From e509097d200f40afc14e946fad2f71cbfd7b2690 Mon Sep 17 00:00:00 2001
From: Akemi Izuko <akemi@noway.moe>
Date: Sun, 31 Dec 2023 15:44:32 -0700
Subject: [PATCH] Unix: add quantization methods

---
 src/content/unix/quantization.md | 108 +++++++++++++++++++++++++++++++
 1 file changed, 108 insertions(+)
 create mode 100644 src/content/unix/quantization.md
diff --git a/src/content/unix/quantization.md b/src/content/unix/quantization.md
new file mode 100644
index 0000000..9a1027c
--- /dev/null
+++ b/src/content/unix/quantization.md
@@ -0,0 +1,108 @@
+---
+title: 'Llama Quantization Methods'
+description: 'A short overview of modern quantization methods in language models'
+updateDate: 'Dec 31 2023'
+heroImage: '/images/tiny-llama-logo.avif'
+---
+
+<p style="font-size: max(2vh, 10px); margin-top: 0; text-align: right">
+    "TinyLlama logo" by <a href="https://github.com/jzhang38/TinyLlama">The
+    TinyLlama project</a>. Licensed under Apache 2.0
+</p>
+
+"Llama" refers to a Large Language Model (LLM). "Local llama" refers to a
+locally-hosted (typically open source) llama, in contrast to commercially hosted
+ones.
+
+# Quantization Methods
+
+Quantization is the process of "compressing" a model's weights by changing them
+to lower-precision representations. Typically this goes from a 32bit float, to
+around 4bits, which is important for low-memory systems. These are then
+dynamically cast to Bfloat16 at runtime for inference.
+
+Quantization saves space but makes inference slower due to the dynamic cast and
+loses precision, making models worse.

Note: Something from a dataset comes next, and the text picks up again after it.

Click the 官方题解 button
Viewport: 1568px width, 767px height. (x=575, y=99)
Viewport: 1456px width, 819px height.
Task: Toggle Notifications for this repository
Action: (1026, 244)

However, the losses are typically
+acceptable; a 4-bit quantized 56B model outperforms a 7B unquantized model. For
+local llamas, it's even more important as most people don't have computers with
+several 100GB of VRAM, making quantization necessary for running these models in
+the first place.
+
+Pre-quantization is the method of quantizing before running. This makes it
+possible for people without massive amounts of RAM to obtain quantized models.
+Currently, [TheBloke](https://huggingface.co/TheBloke) is the standard
+distributor of pre-quantized models. He will often upload pre-quantized versions
+of the latest models within a few days.
+
+There are currently three competing standards for quantization, each with their
+own pros and cons. In general, for your own local llamas, you likely want
+[GGUF](#gguf).
+
+## GGUF
+
+GGUF is currently the most widely used standard amongst local llama enthusiasts.
+It allows using the CPU RAM, in addition to the VRAM, to run models. This means
+the maximum models size is RAM + VRAM, not just VRAM. As more of the model is
+loaded into the RAM, inference becomes slower.
+
+Background:
+ - Developed by Meta for [Llama2] and prompted by
+   [llama.cpp](https://github.com/ggerganov/llama.cpp) to supersede (and
+   deprecate) GGML.
+ - Currently the most popular format amongst hobbyists.
+
+Pros:
+ - The only format to run on both RAM and VRAM.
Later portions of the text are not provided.